1) This is definitely one of the best chapters for a long time. It starts a little slowly, what with Gael ruminating over his feelings and his sadness, but the intrigue really builds once the voice starts speaking to him and it all snowballs towards a great ending. I did call it! Back in 13.2, I did guess that one of the Naturals was speaking to him. Maybe it's worth tweaking that chapter so it doesn't give it away so easily. Because Gael prays to the Naturals and then the voice immediately starts speaking to him, the link seemed fairly obvious. Up until that point, I hadn't guessed at all. It would be good to keep the reader in the dark right the way through, so that when the twist is revealed in this chapter, it really does come as a shock. Up to you, though - the chapter is still really good.

2) I didn't guess that Lio would be involved in it all, either! But at the same time I can see the foreshadowing; you mentioned Lio in some of the extracts that talked about human enhancement, so I can see that you were setting them up as a shady character. You handled that really well. It raises the question, of course, of who the God of Justice really is. Did Lio kill them? How did they manage to get away with that? Are the other Naturals weakened? And why did Serra take Gael's blessing before she started to speak to him?

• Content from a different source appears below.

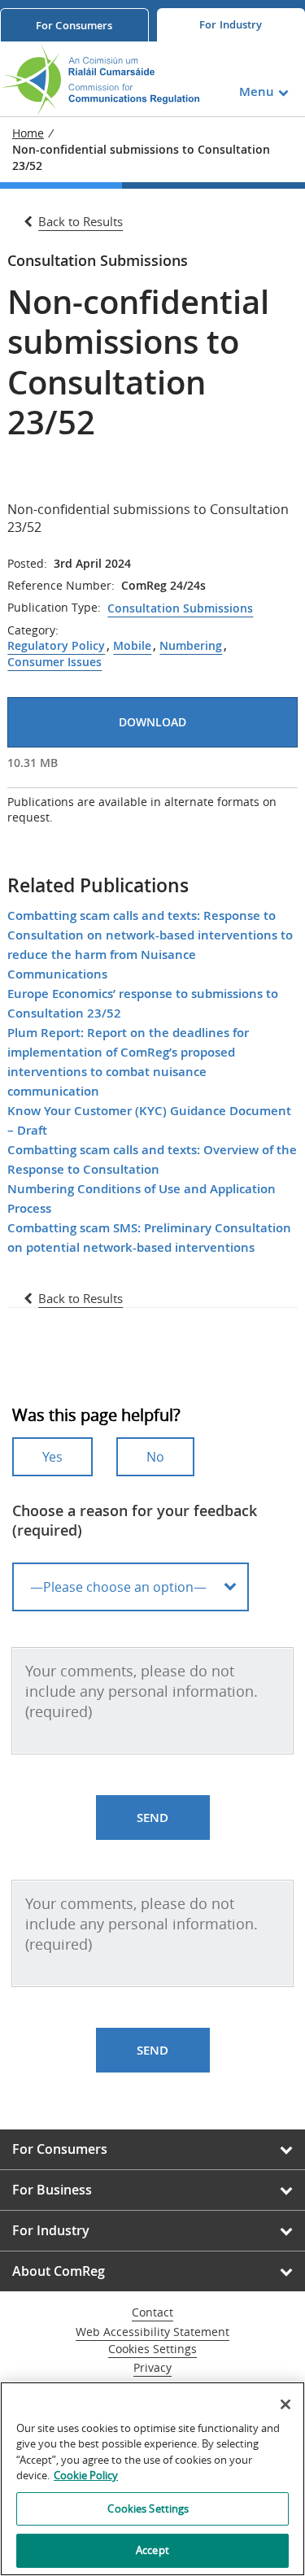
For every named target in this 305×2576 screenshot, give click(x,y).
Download (152, 722)
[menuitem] (74, 24)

3) Even though there are still a few expression hiccups, I felt like the writing and the dialogue was a lot stronger in this chapter on the whole. It felt more polished. The exchange between Gael and Serra at the end is particularly strong.

4) As far as improvement goes, I think the first half of the chapter is where you need to focus your attention. I don't quite buy Gael's sadness. There are good moments - when he's talking about his feelings for Haka and touches on what happened to Danizen, for instance - but the early paragraphs just feel a bit...bland, I suppose. I don't really relate to his listlessness and anxiety. I feel like if you had a way of showing how he deals with his emotions rather than just describing it paragraph by paragraph, it might be better. I don't know. I just didn't fully connect to him or feel the impact of what he'd been through as strongly as I'd have liked to.

Nevertheless, this was a great chapter. I love that you've taken this in a direction I wasn't fully expecting. I can't think what's going to happen next, though I'm hoping we get some answers about why Gael is so important and why he lost his blessing in the first place. I feel like all of the religion-related worldbuilding you've done so far is really going to start paying off now the gods themselves are coming into the story.

Keep writing! :D
~Pan





Why do we only rest in peace? Why don't we live in peace too?